This is something that would never have been initiated if hamstrung by the used future of authenticity, which to all intents and purposes denies the existence of our many selves. In fact it is reminiscent of the work by Hal and Sidra Stone who propose the need for us to rediscover our disowned selves, explaining, “It is important to understand the concept of disowned selves and to actively accept the challenge of the multitude of life situations that bring our disowned selves to us. The challenge to embrace these selves in a creative fashion is, perhaps, the most difficult task in the evolution of consciousness” (Stone, H. & Stone, S, 1989, pp 822-823). That notion of many selves is necessary for the ConVRself self-counselling approach which, over time, could dramatically alter our approaches to

Fig 2:

A 2 x 2 matrix for scenarios to explore alternative possibilities for identity management and the understanding of self. Author: Tracey Follows.

mental health therapy at a societal level, purely by bringing our many selves to light, through the medium of VR. As Ivana Milojević and Sohail Inayatullah make clear in their paper on Narrative Foresight ‘The narratives we are born into…not only shape our identities, they also provide meaningful frameworks for seeing, indeed, constituting reality’ (Milojević, I., & Inayatullah, S., 2015, p. 153).
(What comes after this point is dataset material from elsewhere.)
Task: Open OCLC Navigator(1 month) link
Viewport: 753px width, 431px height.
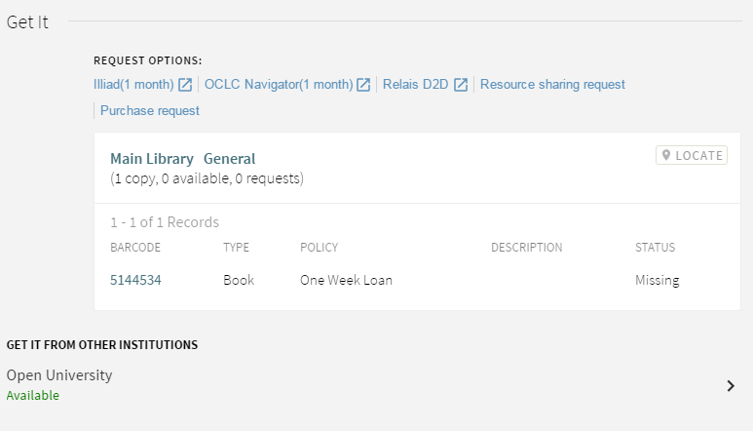Action: pos(279,85)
Once these frameworks of meaning are changed, they argue, everything changes, “reframing is social change’ (ibid.).

The ‘Future Self’ Scenarios

Which brings me to consider some scenarios for the future self, which we can illustrate under the following headings: The Self in Crisis; the Distributed Self; and the Complex Self.

The Authentic Self is the aforementioned self, unable to change over time since unification of that self would render it petrified. Something that may be achievable, albeit uncomfortable, whilst inhabiting a purely analogue world.

The Self in Crisis, however, is characterised by constant struggle. The social expectation is that a person should only behave in those ways that are 100% consistent with the way they have behaved in the past. Growth of the self is hampered because one is living up to the standards of ‘authenticity’ but tension naturally exudes from the self, given the expectation of behaving consistently rather than creatively. The only times that a diversion is permitted is to see behind the scenes, a paparazzi photo on a day without make-up whilst one pops to the shops. A familiar moment in which it has been said that everyone can take comfort, since it echoes the truth that underneath the glamour we put on for social engagements, the authentic self is somewhere there beneath.

The Distributed Self acknowledges that we have moved on from authenticity toward the notion of profilicity, that we exist as data fragments all over the internet, making us machine-readable as individual people online. This scenario does reflect that we are richly layered and interesting because it recognises everything we like, prefer, join, and buy. However, whilst it acknowledges a multiplicity of selves – as in, a multiplicity of platforms we visit where we display a slightly different version of self– what’s really known is only our behaviour: the digital world does not really recognise ‘us’. We need to remind ourselves that there is no identity layer to the web. And as the saying goes, ‘on the internet, nobody knows you’re a dog’ (Cameron, 2005) You could be a real human with many selves but equally you could be a cat with many selves or a dog with many selves.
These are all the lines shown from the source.